DIRECTIVE 1 = Reproduce the part of the eXMC essay that begins at the words "Decision one: use" and stops after "applying Jacobian corrections.".
DIRECTIVE 2 = Which DECISIONS.md entries does the eXMC essay identify by number? List each one.
DIRECTIVE 3 = Please pick up the eXMC essay after its last sentence and keep writing.

┌─ EXTRACT TO READ

On the improbable and slightly reckless decision to build a probabilistic programming framework on a virtual machine designed for telephone switches
I. Against the GIL
It is a peculiar feature of the Python programming language that it cannot do two things at once. Not metaphorically. Literally: the Global Interpreter Lock ensures that no matter how many cores your machine possesses, no matter how embarrassingly parallel your workload, the interpreter will execute one thread at a time, politely queuing the rest.
This would be merely an annoyance if Python had not become the lingua franca of scientific computing. PyMC — the finest probabilistic programming framework extant — must run its Markov chains in this environment. Four chains means four operating system processes. Four copies of the model in memory. Four separate JIT compilations. Four interpreters, each sealed behind its own GIL, communicating through serialized pickle streams.
The BEAM virtual machine takes the opposite view. Concurrency is not a feature to be bolted on. It is the substrate. Lightweight processes — millions of them — share a heap, communicate through immutable messages, and are scheduled preemptively across all available cores. Four MCMC chains are four processes sharing one compiled model, dispatched with a single call to Task.async_stream.
The question was whether the mathematics could be made to follow the runtime. Whether a virtual machine designed for telephone switches could be taught Hamiltonian Monte Carlo.
II. Memoranda
Every non-trivial project is a sequence of bets, and the honest thing to do is write them down.
eXMC's DECISIONS.md grew to fifty-two entries. Each records a decision, a rationale, an assumption that must hold for the decision to remain valid, and the implications if it does. Writing decisions down has the inconvenient property of making them falsifiable, which is precisely why one should do it.
Decision one: use Nx, Elixir's tensor library, as the numerical backbone. Decision two: represent models as a small intermediate representation before compiling them to differentiable closures. Decision four: distributions declare their own constraint transforms. The user is spared the medieval torture of manually applying Jacobian corrections.
The most instructive entry is not a decision that held, but one that didn't. Decision twelve declared that observation log-probability terms could be computed eagerly at compile time. Observed values are constants, the reasoning went, so their contribution is fixed. Elegant. Efficient. Wrong.
Decision twenty-two introduced hierarchical parameter references — string values like "mu" that point to other random variables. The observation term was no longer fixed. Decision twelve's note reads: "Partially superseded by D22." This is the most valuable sentence in the entire document. Not because it describes a failure, but because it records the failure honestly.

└─
┌─ DATA

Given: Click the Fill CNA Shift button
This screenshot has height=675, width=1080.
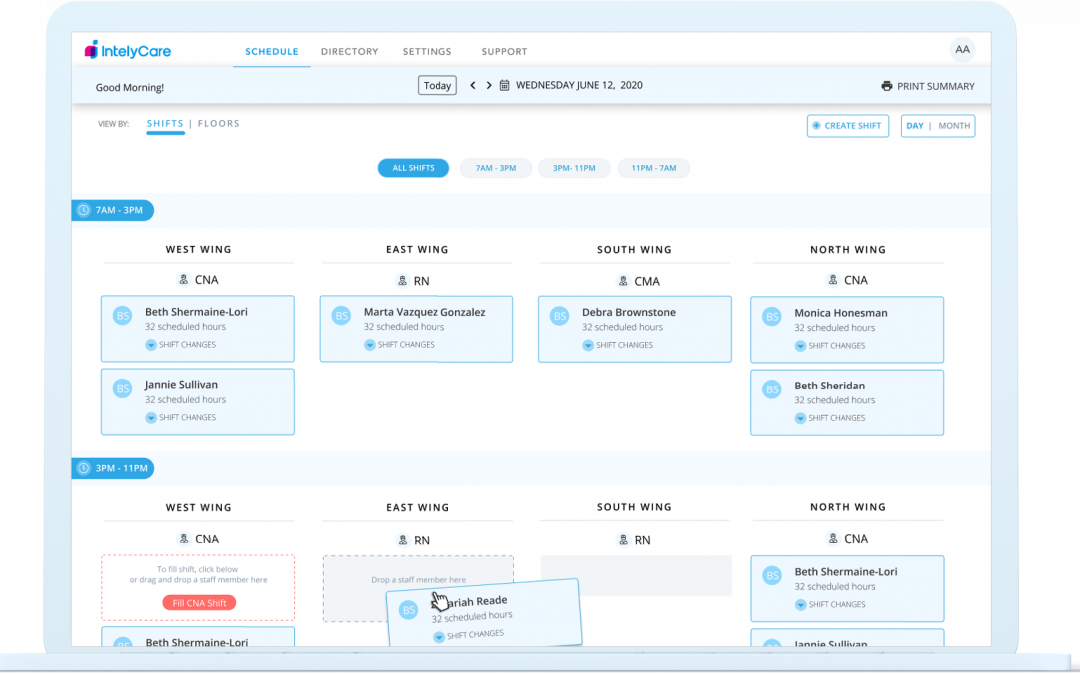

└─

TASK OUTPUT 1 =
Decision one: use Nx, Elixir's tensor library, as the numerical backbone. Decision two: represent models as a small intermediate representation before compiling them to differentiable closures. Decision four: distributions declare their own constraint transforms. The user is spared the medieval torture of manually applying Jacobian corrections.

TASK OUTPUT 2 = Decision one, decision two, decision four, decision twelve, decision twenty-two

TASK OUTPUT 3 =
Fifty-two entries. Not a manifesto, but a memorandum — things that must be remembered, including the things we got wrong.
III. One Thousand Times Too Slow
The NUTS sampler requires random numbers. The natural approach in Nx is to use Nx.Random, which provides a pure functional PRNG in the style of JAX: generate a key, split it, draw from it. Deterministic, composable, beautiful.
On BinaryBackend, each call to Nx.Random.split took one second.
The operation triggered Nx's defn tracing machinery — the system that analyzes computation graphs for potential JIT compilation — which discovered there was no JIT compiler available and proceeded to interpret the operation at the speed of molasses flowing uphill in January. A sampler with six hundred iterations and five random draws per step would require approximately three thousand seconds. Nearly an hour. For a single parameter.
The solution: abandon Nx.Random. Use Erlang's built-in :rand module instead. Microseconds per call, as God intended.
rng = :rand.seed_s(:exsss, seed)
{value, rng} = :rand.normal_s(rng)
The lesson is not that Nx.Random is badly designed. It is well designed, for EXLA. Running a JIT-oriented library on an interpreter is not a graceful degradation. It is a thousand-fold performance cliff.
IV. Two Feedback Loops
The sampler's first successful run produced samples from a standard Normal distribution. Mean: approximately zero. Variance: approximately 1.5. Wrong by fifty percent, consistently. Not stochastic noise — systematic bias.
The culprit was found in the NUTS tree builder: when extending a subtree, the code used the gradient at the proposal position rather than the gradient at the endpoint. The Hamiltonian dynamics became subtly wrong — not wrong enough to crash, but wrong enough to inflate the posterior variance by fifty percent.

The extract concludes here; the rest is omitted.